EXERCISE DETAILS:
Copy out the records below, swapping each occurrence of "legend entry" for "legend item" and keeping every other character as it is.

STORED ROWS:

________________________

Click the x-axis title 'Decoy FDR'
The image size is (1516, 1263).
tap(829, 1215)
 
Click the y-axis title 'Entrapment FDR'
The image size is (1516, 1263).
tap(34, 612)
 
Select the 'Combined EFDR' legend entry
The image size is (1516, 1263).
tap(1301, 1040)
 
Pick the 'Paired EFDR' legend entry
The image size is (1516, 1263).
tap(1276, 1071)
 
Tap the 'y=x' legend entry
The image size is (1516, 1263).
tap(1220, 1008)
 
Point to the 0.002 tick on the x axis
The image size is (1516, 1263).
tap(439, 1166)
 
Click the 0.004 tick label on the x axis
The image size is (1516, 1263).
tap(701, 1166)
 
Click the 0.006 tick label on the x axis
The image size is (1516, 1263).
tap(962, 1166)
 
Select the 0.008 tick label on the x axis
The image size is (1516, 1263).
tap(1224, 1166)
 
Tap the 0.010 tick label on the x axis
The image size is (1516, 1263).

________________________

ANSWER TO THIS PROBLEM:
Click the x-axis title 'Decoy FDR'
The image size is (1516, 1263).
tap(829, 1215)
 
Click the y-axis title 'Entrapment FDR'
The image size is (1516, 1263).
tap(34, 612)
 
Select the 'Combined EFDR' legend item
The image size is (1516, 1263).
tap(1301, 1040)
 
Pick the 'Paired EFDR' legend item
The image size is (1516, 1263).
tap(1276, 1071)
 
Tap the 'y=x' legend item
The image size is (1516, 1263).
tap(1220, 1008)
 
Point to the 0.002 tick on the x axis
The image size is (1516, 1263).
tap(439, 1166)
 
Click the 0.004 tick label on the x axis
The image size is (1516, 1263).
tap(701, 1166)
 
Click the 0.006 tick label on the x axis
The image size is (1516, 1263).
tap(962, 1166)
 
Select the 0.008 tick label on the x axis
The image size is (1516, 1263).
tap(1224, 1166)
 
Tap the 0.010 tick label on the x axis
The image size is (1516, 1263).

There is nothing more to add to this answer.